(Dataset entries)
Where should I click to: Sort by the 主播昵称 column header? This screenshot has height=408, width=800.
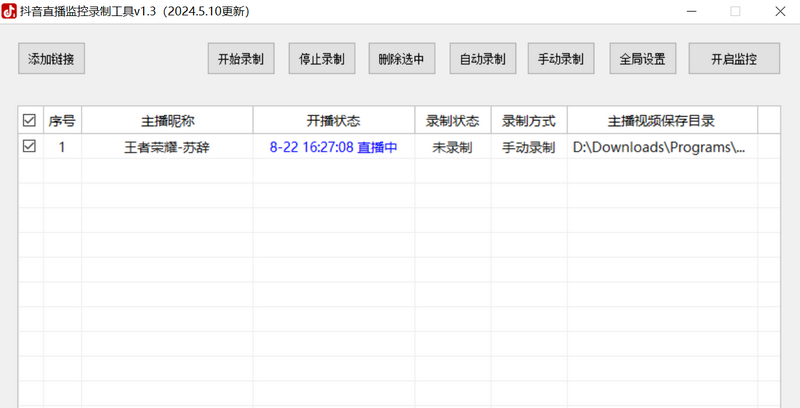tap(167, 121)
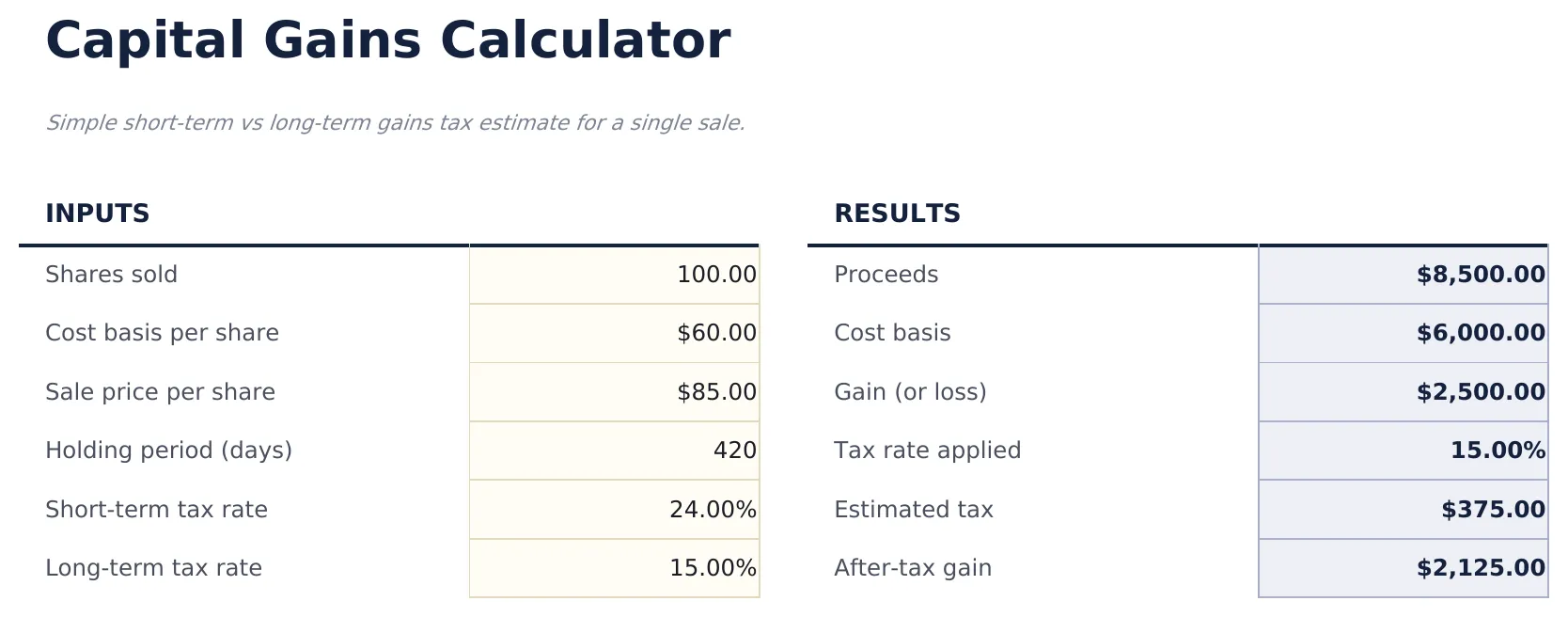Click the Estimated tax result of $375.00
Screen dimensions: 1568x617
pos(1403,510)
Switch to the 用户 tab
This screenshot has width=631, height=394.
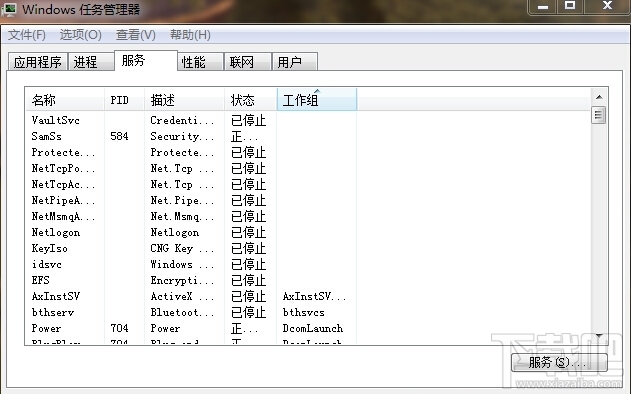coord(295,62)
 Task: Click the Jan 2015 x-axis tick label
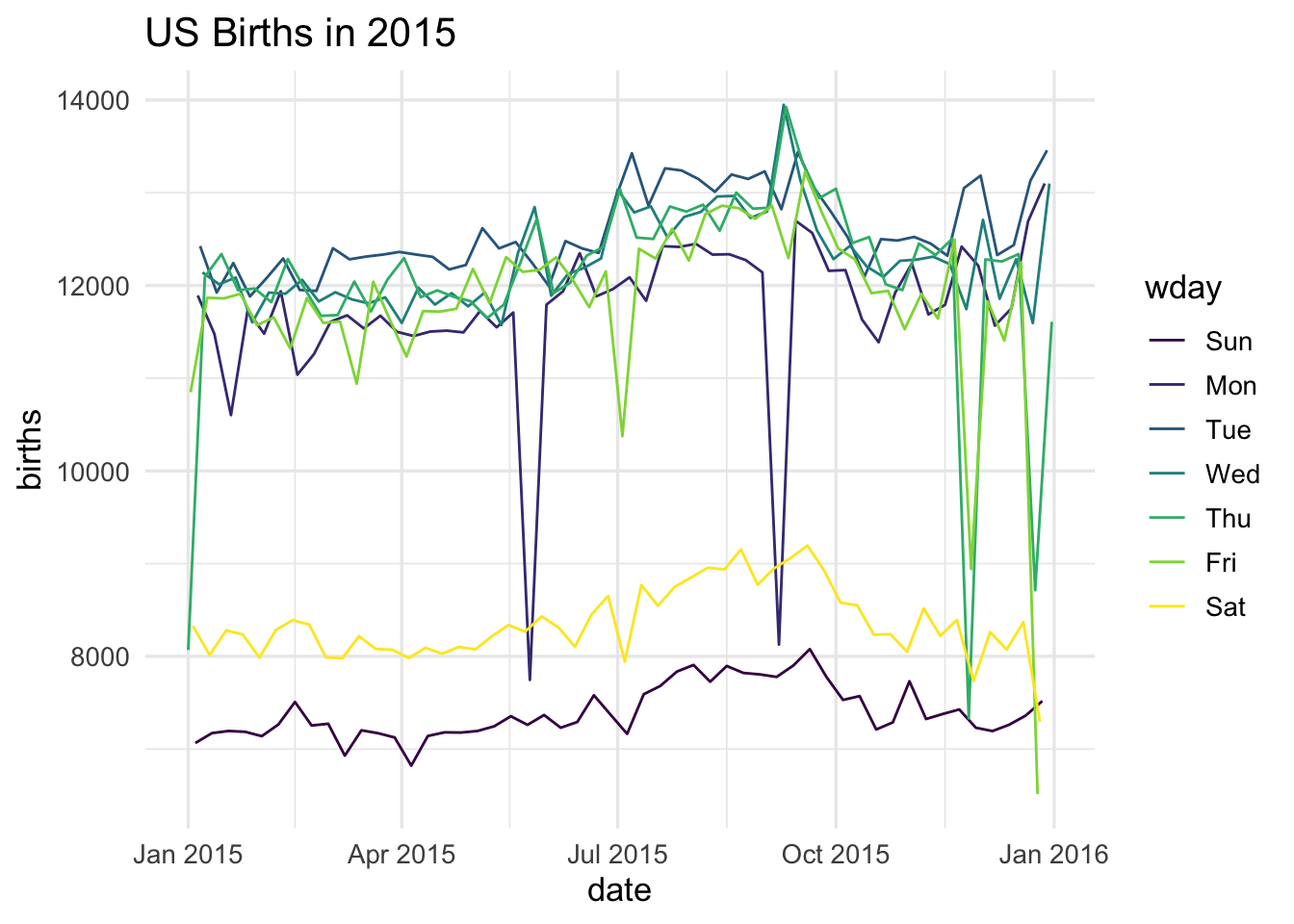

* **Activity**
In the records above, find the line that contains "This screenshot has width=631, height=394.". Retype it and every line after it, exactly, leaving out all pictures.

* **Completed exercise**
This screenshot has width=631, height=394.
coord(295,62)
 Task: Click the Jan 2015 x-axis tick label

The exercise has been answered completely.